Follow the money
Start with last year’s budget. The 2025–26 Federal Budget handed the ATO another $1 billion to spend on compliance over four years, with $717.8 million of that earmarked specifically for the Tax Avoidance Taskforce. That's not a headline figure sitting idle in a press release — it's now six months into being spent, on staff, on systems, and on the kind of data-matching that used to take investigators weeks and now takes an algorithm minutes.
At Kelly+Partners Accountants, we're not reading about this second-hand. We're seeing it with our own clients: a genuine, measurable increase in reviews from the ATO and from state revenue offices like OSR and SRO.
Nobody is being singled out — that's the point
It would be more comforting, in a strange way, if the ATO were simply targeting one industry, or one type of business owner. It isn't. Its focus has shifted to behaviours and patterns, wherever they show up: income that looks lower than it should, deductions that look larger than they should, lodgements that arrive later than they should, GST figures that don't reconcile, super that doesn't land on time, debts that sit unpaid, records that don't hold together under a second look, and numbers that simply don't match what everyone else in the same industry reports.
None of these, on their own, is proof of anything. Together, they're exactly the kind of signal a modern compliance system is built to notice. And the ATO's ability to notice has changed. It can pull data from banks and other third parties and set it against what's been reported. The assumption every business owner should now operate under is simple: whatever you report can, and likely will, be checked against something else.
The mistakes that were always mistakes
Some of what gets flagged isn't new at all — it's just being caught more often. Running personal expenses through a business account remains as impermissible as it's always been; only the portion of an expense that genuinely relates to earning business income is deductible, and mixed-use expenses need to be apportioned honestly, not optimistically. A wrong figure on a BAS or tax return has always been fixable, and it still is — but the businesses that come out ahead are the ones that flag it to their accountant the moment they notice, rather than the ones that wait to see if anyone else notices first.
What's changed isn't the rule. It's the odds of getting away with bending it.
Two changes that actually landed this year
Two things shifted the ground under business owners in 2026, and both are now fully in effect rather than hovering on the horizon.

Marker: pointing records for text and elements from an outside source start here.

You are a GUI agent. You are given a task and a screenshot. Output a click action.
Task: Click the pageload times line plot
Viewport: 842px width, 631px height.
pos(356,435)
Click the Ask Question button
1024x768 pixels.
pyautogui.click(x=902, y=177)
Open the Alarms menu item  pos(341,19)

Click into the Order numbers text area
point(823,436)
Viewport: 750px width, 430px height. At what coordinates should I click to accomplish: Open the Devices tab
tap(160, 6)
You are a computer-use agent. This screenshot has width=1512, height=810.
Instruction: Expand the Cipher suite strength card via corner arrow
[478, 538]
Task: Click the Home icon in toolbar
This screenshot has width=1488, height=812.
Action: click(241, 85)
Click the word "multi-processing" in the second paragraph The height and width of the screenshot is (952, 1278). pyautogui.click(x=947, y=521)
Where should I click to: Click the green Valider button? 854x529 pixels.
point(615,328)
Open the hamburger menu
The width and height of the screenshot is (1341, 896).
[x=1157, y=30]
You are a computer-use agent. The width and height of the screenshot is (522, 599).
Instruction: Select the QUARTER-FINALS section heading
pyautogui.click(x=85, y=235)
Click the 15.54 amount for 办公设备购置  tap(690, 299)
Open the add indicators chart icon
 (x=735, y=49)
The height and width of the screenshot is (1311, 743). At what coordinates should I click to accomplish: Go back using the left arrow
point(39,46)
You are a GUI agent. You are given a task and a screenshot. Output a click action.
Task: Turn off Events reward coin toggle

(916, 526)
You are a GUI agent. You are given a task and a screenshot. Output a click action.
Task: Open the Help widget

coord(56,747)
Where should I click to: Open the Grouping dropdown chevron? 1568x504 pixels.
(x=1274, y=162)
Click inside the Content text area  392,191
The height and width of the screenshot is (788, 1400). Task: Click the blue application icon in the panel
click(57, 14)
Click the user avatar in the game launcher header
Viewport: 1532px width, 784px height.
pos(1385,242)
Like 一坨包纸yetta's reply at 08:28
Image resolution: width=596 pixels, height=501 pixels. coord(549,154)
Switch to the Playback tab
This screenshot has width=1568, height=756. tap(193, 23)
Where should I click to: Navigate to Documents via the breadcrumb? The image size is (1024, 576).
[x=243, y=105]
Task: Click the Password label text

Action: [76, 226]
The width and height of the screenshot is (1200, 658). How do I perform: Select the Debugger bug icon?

The first is Payday Super, which came into force on 1 July. Super now has to be paid alongside wages, not settled up quarterly at your own convenience. For a business with even modestly complex payroll, that's not a paperwork tweak — it's a cash flow and systems change that either happened properly or is already causing friction.
The second is less visible but arguably more expensive: interest on ATO debt incurred on or after 1 July 2025 stopped being tax deductible. That change has now had a full year to bite. Businesses still sitting on an ATO balance are paying more for it in real terms than they were two years ago, with none of the offsetting tax relief they might be used to factoring in. Carrying ATO debt in 2026 is a materially different proposition to carrying it in 2024.
The parts people still get confused about
Two clarifications worth making plainly. Payroll tax has nothing to do with the ATO — it's a state and territory tax, administered separately — but that doesn't make it a lesser risk, particularly for businesses with staff spread across more than one state, where thresholds and rules diverge in ways that catch people out. And Xero, for all its usefulness, records what happened; it doesn't tell you what it means. Software is not a substitute for someone who looks at the numbers, questions what looks wrong, and fixes it before it becomes a finding rather than a footnote.
Organised, not anxious
Take all of this together and the picture isn't one of a tax office out to get small business. It's a tax system that finally has the data, the speed and the tools to see inconsistencies it used to miss. That's a different thing, and it calls for a different response.
You don't need to fear the ATO in 2026. You do need to be organised — genuinely organised, with clean records, accurate BAS lodgements, payroll that reflects the Payday Super rules, super paid on time, and a business structure that's actually been reviewed rather than inherited.